Adanya bidang tanah terdaftar namun belum dipetakan karena data fisik yang terdahulu khususnya bidang tanah yang terdaftar sebelum tahun 2012. Saat ini Kantor Pertanahan sulit untuk menemukan subjek pemilik bidang tanah untuk menginformasi bahwa sertifikat yang mereka miliki belum terpetakan dalam sistem KKP.
Diharapkan dengan adanya integrasi data kependudukan dengan data pertanahan, dapat mengetahui alamat subjek maupun ahli waris subjek.

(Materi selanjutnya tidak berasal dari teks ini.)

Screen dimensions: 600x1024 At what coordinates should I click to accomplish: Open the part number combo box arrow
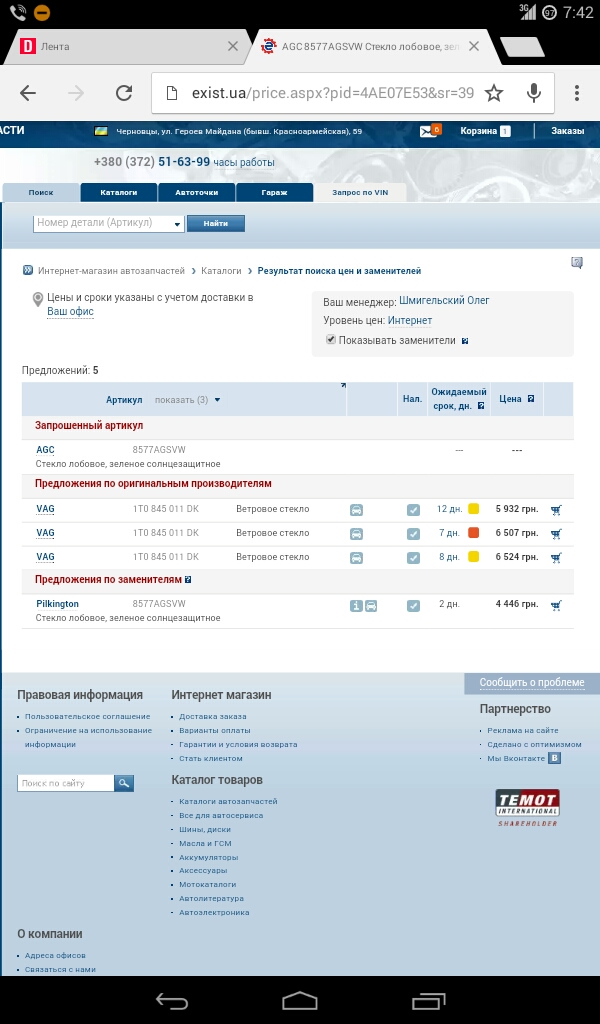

Dengan demikian secara sistem dapat diberikan pemberitahuan kepada pemilik bidang tanah untuk memetakan secara mandiri melalui Aplikasi Sentuh Tanahku (Mobile Apps) dan Bhumi ATR/BPN (bhumi.atrbpn.go.id) atau mendatangi loket di Kantor Pertanahan. (aid/rrd)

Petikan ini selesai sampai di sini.